§ **TASK INSTRUCTIONS**
Rescale the following lines by repeating each one in full, requests included, and multiplying every coordinate in the answers by 1.25, rounding to the nearest whole number with halves rounded up.

§ **DATASET ENTRIES**

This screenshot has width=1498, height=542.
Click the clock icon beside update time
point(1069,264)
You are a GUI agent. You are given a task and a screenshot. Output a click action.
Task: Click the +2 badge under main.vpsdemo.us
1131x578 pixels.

§ **WRITTEN RESPONSE**
This screenshot has width=1498, height=542.
Click the clock icon beside update time
point(1336,330)
You are a GUI agent. You are given a task and a screenshot. Output a click action.
Task: Click the +2 badge under main.vpsdemo.us
1131x578 pixels.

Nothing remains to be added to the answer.